Ce qu’il reproche à Sollers en clair ? D’avoir usurpé sa place d’intellectuel, puis perverti la gauche et l’avoir détruite de l’intérieur en y distillant le cynisme stérile [et snob, la posture désabusée] et le nihilisme narcissique [hypocritement blasé] à la Cioran – ceux qui répètent que rien ne sert à rien, mais souhaitent tout de même être publiés et pensent valoir davantage que d’autres. Et par cet individualisme dissimulé, cet amour de la posture personnelle, il lui reproche d’avoir favorisé le néo-libéralisme.

Deux attitudes négatives possibles : se faire passer pour un revêche intellectuel tellement plus intelligent que la masse que rien ne le séduit [cf au-dessus]… sauf le cul   [parce qu’il faut avoir un sacré pb de gonzesse pour écrire un truc pareil… ou alors il demande à son « harem » de le traiter en bébé… ?]. Ou rentrer dans le rang, devenir un traitre à l' »esprit » de 68. Dans leur cynisme et leur lâcheté, les deux attitudes se valent.

"La réaction de panique rétrospective qu'a déterminée la crise de 68, révolution symbolique qui a secoué tous les petits porteurs de capital culturel, a créé (avec, en renfort, l'effondrement - inespéré ! - des régimes de type soviétique) les conditions favorables à la restauration culturelle aux termes de laquelle "la pensée" Science-Po" a remplacé la "pensée Mao".(p.15)

J’étais heureuse d’entendre des propos similaires chez Alain Badiou, jeudi 10 mai 2018, sur France Culture dans la Grande Table,

 "au nom de l'échec ou du fiasco du communisme étatique issu de la révolution de 1917, ils ont déclaré que cette orientation en générale était impossible."

Or l’ambition collective, le « mettre en commun », est une orientation qui s’oppose à l’individualisme. Organiser la vie en commun, c’est tout le programme de la politique, au sens propre du terme. Mais l’individu existe-t-il ? Pour vendre des choses à des individus qui nourrissent par cet avoir leur narcissisme, il est important que l’individu croit en sa propre existence… or :

 "la notion d'individu est tout à fait obscure […] aucun individu n'est en mesure de déchiffrer sa propre existence sans la médiation de l'autre, et sans la médiation des autres […] il parle une langue, c'est pas lui qui l'a inventée, il est dans une société, c'est pas lui qui l'a créée, il tombe amoureux de quelqu'un, c'est pas lui qui l'a choisi, etc. et donc l'individu se dilate nécessairement dans sa propre existence. La notion de l'atome individuel, et des atomes individuels consommateurs, salariés et concurrents, qui est quand même la vision générale du libéralisme, je la crois fausse, tout simplement, c'est une idéologie et il faut s'en débarrasser et la politique, je crois, sert à ça." (Alain Badiou)

Vous l’aurez compris, ce recueil de textes de Bourdieu est politiquement ancré et ne veut pas laisser croire que la droite et la gauche, bah c’est pareil. Ainsi distingue-t-il la « main gauche » de l’État (assistants sociaux, éducateurs, magistrats, profs et instits) de sa main droite (énarques banquiers, cabinets ministériels) (p.9) et dénonce le torpillage de cette main droite par ce qu’on appelle aujourd’hui les experts.

### DONNÉES FOURNIES
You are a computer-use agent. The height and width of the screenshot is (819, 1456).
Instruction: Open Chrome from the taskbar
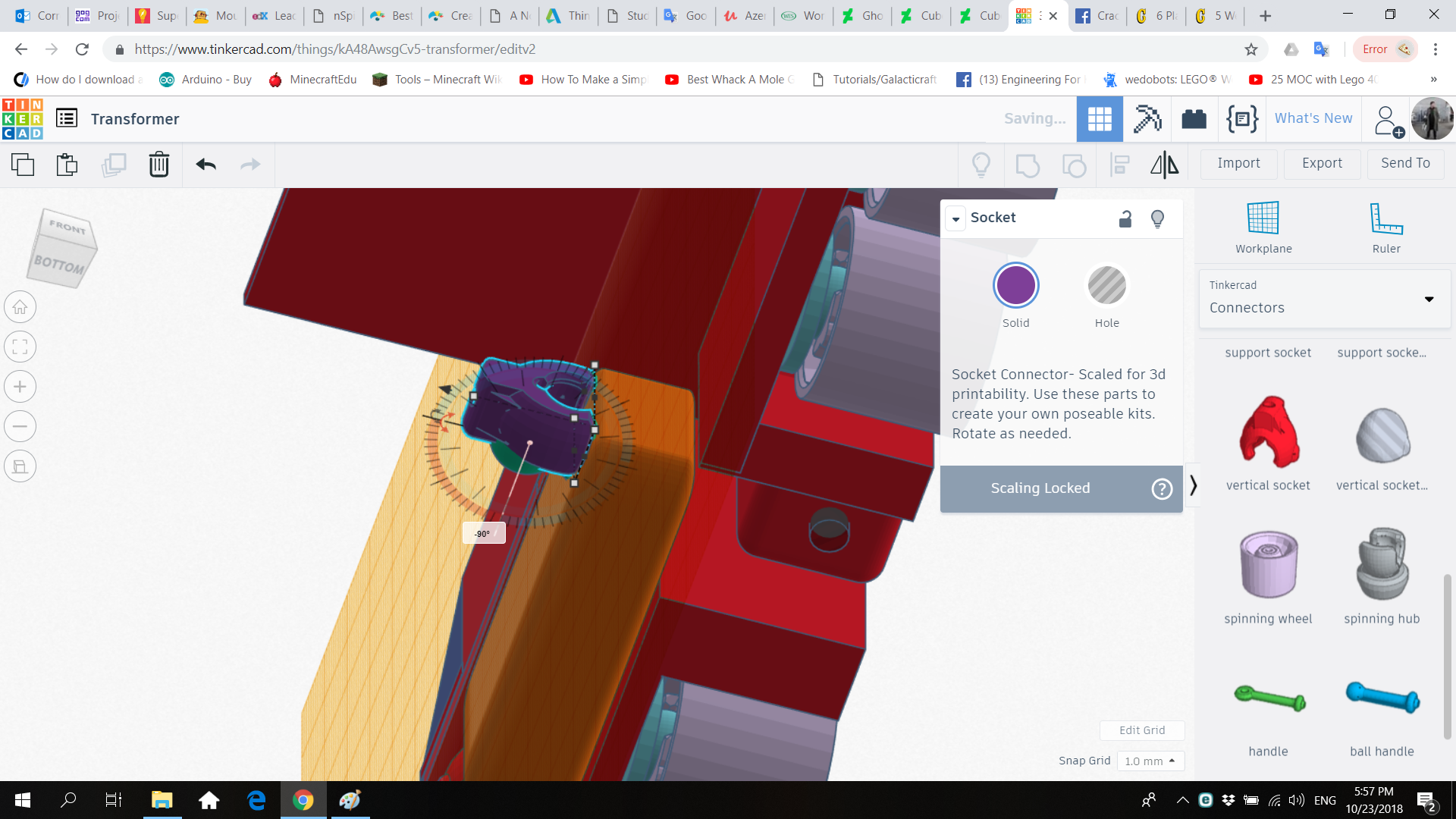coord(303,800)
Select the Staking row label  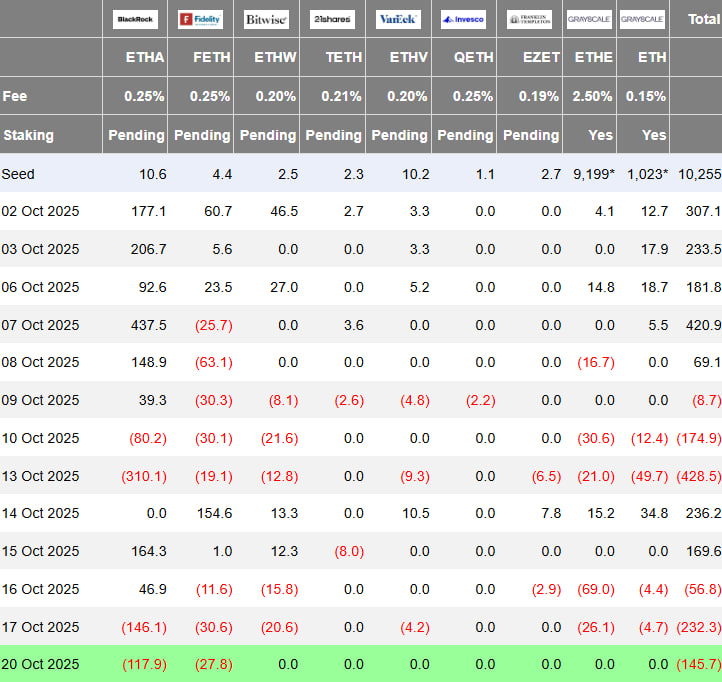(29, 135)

### VOTRE OBJECTIF
Prolongez l'extrait consacré au recueil de textes de Bourdieu en reprenant juste après sa dernière phrase. Les lignes forment un matériau à part, distinct de l'extrait.

### RÉPONSE FINALE
"Ce qui est en jeu, aujourd'hui, c'est la reconquête de la démocratie contre la technocratie : il faut en finir avec la tyrannie des "experts", style Banque mondiale ou FMI, qui imposent sans discussion les verdicts du nouveau Léviathan, "les marchés financiers", et qui n'entendent pas négocier, mais "expliquer". (p. 30 : Contre la destruction d'une civilisation, intervention en gare de Lyon, lors des grèves de décembre 1995)

Il décrit et dénonce le nouveau « mythe de la mondialisation », océan dans lequel l’individu se rattache à ses « choses » et nécessaire pour assoir un pouvoir. Le mythe de la mondialisation, ou plutôt la justification théorique des privilèges…

 "Max Weber disait que les dominants ont toujours besoin d'une "théodicée de leur privilège", ou, mieux, d'une sociodicée, c'est-à-dire d'une justification théorique du fait qu'ils sont privilégiés." donc du mythe de la mondialisation, qui permet de faire accepter ce que Bourdieu appelle "la philosophie de la compétence "selon laquelle ce sont les plus compétents qui gouvernent, et qui ont du travail, ce qui implique que ceux qui n'ont pas de travail, ne sont pas compétents. Il y a les winners et les losers, il y a la noblesse, ce que j'appelle la noblesse d'État, c'est-à-dire ces gens qui ont toutes les propriétés d'une noblesse au sens médiéval du terme et qui doivent leur autorité à l'éducation, c'est-à-dire, selon eux, à l'intelligence, conçue comme un don du Ciel, dont nous savons qu'en réalité elle est distribuée par la société, les inégalités d'intelligence étant des inégalités sociales. L'idéologie de la compétence convient très bien pour justifier une opposition qui ressemble un peu à celle des maîtres et des esclaves." (p49)
(Le mythe de la mondialisation et l'État social européen, Athènes 1996)
 "On donne [ainsi] en modèle aux travailleurs européens des pays où le salaire minimum n'existe pas, où le salaire minimum n'existe pas […] Et c'est au nom d'un tel modèle qu'on impose la flexibilité, autre mot-clé du libéralisme, c'est-à-dire le travail de nuit, le travail des week-ends, les heures de travail irrégulières, autant de choses inscrites de toute éternité dans les rêves patronaux. De façon générale, le néo-libéralisme fait revenir sous les dehors d'un message très chic et très moderne les plus vieilles idées du plus vieux patronat." (p. 39)

Très important de toujours se souvenir qu’il s’agit là, en effet, des plus vieilles idées du monde : le travail payé à la tâche… que faisions-nous de pire ? L’esclavage peut-être.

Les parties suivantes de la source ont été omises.